Figure 4. Imaging EbBRET for β-arrestin2 trafficking in response to AT1R stimulation.

(a) HEK293 cells were transfected with AT1R, βarr2-RlucII and rGFP-CAAX. Luminescence images were acquired after the addition of the luciferase substrate, Prolume Purple coelenterazine, using the optical filters for BRET donor (370–450 nm) or acceptor (longer than 480 nm). Exposure time was 90 s for each picture. To generate BRET images, the ratio of acceptor photon counts to donor photon counts was calculated for each pixel and expressed as a color-coded heat map (lowest being black and purple, and highest red and white; see heat-map legend). Cells were treated (bottom panels) or left untreated (top panels) with 100 nM AngII for 10 min at room temperature (RT).
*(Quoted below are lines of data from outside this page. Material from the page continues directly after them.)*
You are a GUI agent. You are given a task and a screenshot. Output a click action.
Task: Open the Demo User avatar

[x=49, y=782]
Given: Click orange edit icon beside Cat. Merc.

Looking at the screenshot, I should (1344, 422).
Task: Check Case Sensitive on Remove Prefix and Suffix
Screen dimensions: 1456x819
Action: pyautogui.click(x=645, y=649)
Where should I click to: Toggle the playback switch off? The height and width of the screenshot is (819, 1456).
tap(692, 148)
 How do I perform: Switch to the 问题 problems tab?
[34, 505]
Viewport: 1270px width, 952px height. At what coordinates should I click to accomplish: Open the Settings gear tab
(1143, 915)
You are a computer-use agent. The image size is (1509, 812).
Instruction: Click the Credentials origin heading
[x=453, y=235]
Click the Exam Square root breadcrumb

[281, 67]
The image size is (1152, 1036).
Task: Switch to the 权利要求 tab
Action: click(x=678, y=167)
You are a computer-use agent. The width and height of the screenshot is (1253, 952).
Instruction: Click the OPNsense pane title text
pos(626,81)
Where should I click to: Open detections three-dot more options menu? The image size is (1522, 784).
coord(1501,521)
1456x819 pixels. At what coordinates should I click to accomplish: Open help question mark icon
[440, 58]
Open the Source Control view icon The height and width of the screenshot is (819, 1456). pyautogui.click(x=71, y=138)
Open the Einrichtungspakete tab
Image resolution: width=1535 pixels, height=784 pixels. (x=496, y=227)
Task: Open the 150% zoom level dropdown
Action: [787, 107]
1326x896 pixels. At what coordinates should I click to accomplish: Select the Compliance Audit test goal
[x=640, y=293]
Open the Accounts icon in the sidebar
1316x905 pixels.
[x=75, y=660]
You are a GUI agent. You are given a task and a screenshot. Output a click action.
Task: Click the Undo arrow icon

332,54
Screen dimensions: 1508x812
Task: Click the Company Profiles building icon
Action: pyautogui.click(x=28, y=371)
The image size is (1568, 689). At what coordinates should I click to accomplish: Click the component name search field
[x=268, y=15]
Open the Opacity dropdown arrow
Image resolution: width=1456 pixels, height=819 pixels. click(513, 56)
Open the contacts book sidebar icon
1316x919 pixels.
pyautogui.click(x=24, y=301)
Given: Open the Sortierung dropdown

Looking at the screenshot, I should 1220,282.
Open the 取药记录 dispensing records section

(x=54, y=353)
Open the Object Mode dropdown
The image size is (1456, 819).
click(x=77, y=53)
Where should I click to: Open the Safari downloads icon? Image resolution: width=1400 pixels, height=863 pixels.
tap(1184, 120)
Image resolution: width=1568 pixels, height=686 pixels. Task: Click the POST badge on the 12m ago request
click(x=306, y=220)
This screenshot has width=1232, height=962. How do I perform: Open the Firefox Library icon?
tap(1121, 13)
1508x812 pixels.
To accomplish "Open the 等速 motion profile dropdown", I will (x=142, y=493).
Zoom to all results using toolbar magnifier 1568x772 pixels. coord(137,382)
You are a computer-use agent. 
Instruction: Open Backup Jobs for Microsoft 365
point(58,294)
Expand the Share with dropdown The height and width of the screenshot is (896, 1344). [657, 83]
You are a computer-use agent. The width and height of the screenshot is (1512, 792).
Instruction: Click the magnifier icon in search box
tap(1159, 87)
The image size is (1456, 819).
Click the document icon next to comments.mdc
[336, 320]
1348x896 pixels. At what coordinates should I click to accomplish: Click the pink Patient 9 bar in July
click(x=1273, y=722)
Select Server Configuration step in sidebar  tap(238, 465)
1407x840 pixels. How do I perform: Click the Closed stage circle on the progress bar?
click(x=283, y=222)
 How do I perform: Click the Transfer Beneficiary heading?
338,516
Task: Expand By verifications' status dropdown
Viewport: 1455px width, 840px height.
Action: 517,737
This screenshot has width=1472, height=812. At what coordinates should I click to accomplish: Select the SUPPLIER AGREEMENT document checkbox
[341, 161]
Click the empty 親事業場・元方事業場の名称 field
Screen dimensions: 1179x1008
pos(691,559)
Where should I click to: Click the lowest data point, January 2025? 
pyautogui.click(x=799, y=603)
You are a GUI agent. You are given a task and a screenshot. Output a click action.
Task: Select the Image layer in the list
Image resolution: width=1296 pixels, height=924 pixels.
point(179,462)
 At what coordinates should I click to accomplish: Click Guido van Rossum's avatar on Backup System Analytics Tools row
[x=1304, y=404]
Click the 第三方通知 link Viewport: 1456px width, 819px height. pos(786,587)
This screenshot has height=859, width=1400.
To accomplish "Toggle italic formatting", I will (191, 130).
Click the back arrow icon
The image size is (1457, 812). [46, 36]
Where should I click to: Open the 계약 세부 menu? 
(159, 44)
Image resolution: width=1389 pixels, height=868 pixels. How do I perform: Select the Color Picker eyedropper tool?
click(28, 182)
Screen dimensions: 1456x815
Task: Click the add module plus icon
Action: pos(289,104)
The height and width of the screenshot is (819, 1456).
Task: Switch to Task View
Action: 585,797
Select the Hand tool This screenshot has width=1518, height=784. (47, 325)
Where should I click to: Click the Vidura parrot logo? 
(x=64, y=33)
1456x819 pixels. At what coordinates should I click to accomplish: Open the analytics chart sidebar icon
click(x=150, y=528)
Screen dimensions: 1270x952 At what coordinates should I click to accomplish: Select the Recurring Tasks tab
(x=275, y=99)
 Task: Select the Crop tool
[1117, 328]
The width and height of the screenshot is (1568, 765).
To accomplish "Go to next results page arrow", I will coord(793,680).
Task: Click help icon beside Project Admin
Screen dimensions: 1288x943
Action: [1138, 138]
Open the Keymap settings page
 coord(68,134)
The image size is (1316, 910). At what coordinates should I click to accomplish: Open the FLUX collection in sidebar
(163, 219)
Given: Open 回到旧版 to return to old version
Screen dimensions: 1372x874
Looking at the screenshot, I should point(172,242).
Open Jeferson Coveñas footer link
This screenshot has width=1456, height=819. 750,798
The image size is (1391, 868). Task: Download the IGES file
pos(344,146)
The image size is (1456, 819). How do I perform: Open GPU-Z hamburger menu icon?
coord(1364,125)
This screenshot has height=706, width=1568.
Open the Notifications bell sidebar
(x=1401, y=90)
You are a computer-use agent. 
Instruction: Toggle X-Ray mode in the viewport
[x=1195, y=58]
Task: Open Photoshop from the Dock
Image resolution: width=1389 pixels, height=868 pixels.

Images show BRET signals of the same cells before and after the treatment with AngII. Insets show magnified images of cells from dashed boxes. (b,c) HEK293 cells were transfected with AT1R, βarr2-RlucII and either rGFP-CAAX or GFP10-CAAX (b), or with either rGFP-FYVE or GFP10-FYVE. (c) Luminescence images were obtained and BRET images generated after 10 min at RT (b) or 1 h at 37 °C (c) AngII (100 nM) stimulation as described in the Methods section. The numeric scale of the heat-map legend represents calculated BRET ratios. Scale bars, 20 μm.